Face au défi colossal de la mobilité dans une capitale de plus de 15 millions d’habitants, le Projet Intégré de Tramway de Kinshasa, porté notamment par le Ministre des Infrastructures et Travaux Publics, John Banza Lunda, affirme être sur le point d’entrer dans sa phase opérationnelle. Longtemps perçu avec scepticisme et souvent relégué au rang des « projets de maquettes », cette initiative ambitionne de devenir la réponse concrète aux embouteillages monstres et à la saturation des transports en commun.
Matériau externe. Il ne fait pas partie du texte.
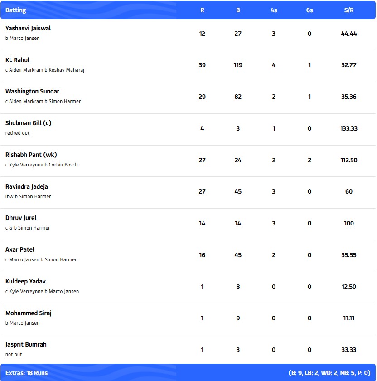Open Kuldeep Yadav's player page

coord(25,281)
Loin des simples effets d’annonce, les promoteurs du projet mettent en avant plusieurs arguments solides pour justifier cet optimisme renouvelé. Premièrement, des « garanties énergétiques » auraient été obtenues pour assurer une alimentation électrique fiable et continue du réseau, un point crucial dans un contexte de délestage fréquent. Deuxièmement, le projet s’appuierait sur une « expertise internationale de premier plan » et des « solutions techniques innovantes », garantissant la viabilité et la modernité de l’infrastructure.
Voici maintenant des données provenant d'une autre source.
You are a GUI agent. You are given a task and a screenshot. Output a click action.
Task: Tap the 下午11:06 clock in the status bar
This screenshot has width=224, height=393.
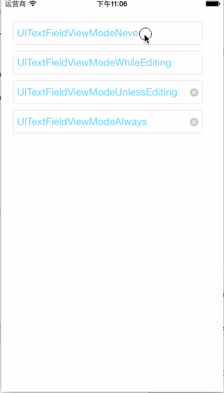click(112, 4)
Le tramway est conçu comme la colonne vertébrale d’un futur réseau de transport multimodal pour Kinshasa. L’idée est de l’intégrer parfaitement avec les bus, les taxis-motos et potentiellement le transport fluvial sur le fleuve Congo, afin d’offrir aux Kinois des options de déplacement rapides, sûres et abordables.
« Kinshasa étouffe. Nous ne pouvons plus nous contenter de solutions palliatives. Le tramway n’est pas un luxe, c’est une nécessité pour le développement économique et social de notre capitale, » a expliqué un ingénieur proche du dossier. Le réseau prévu devrait desservir les artères principales de la ville, reliant les quartiers populaires aux centres administratifs et commerciaux.
Si la transition de la phase de planification à la construction effective reste le test ultime, l’avancement annoncé de ce projet représente une lueur d’espoir pour des millions de citoyens qui perdent chaque jour de précieuses heures dans les transports.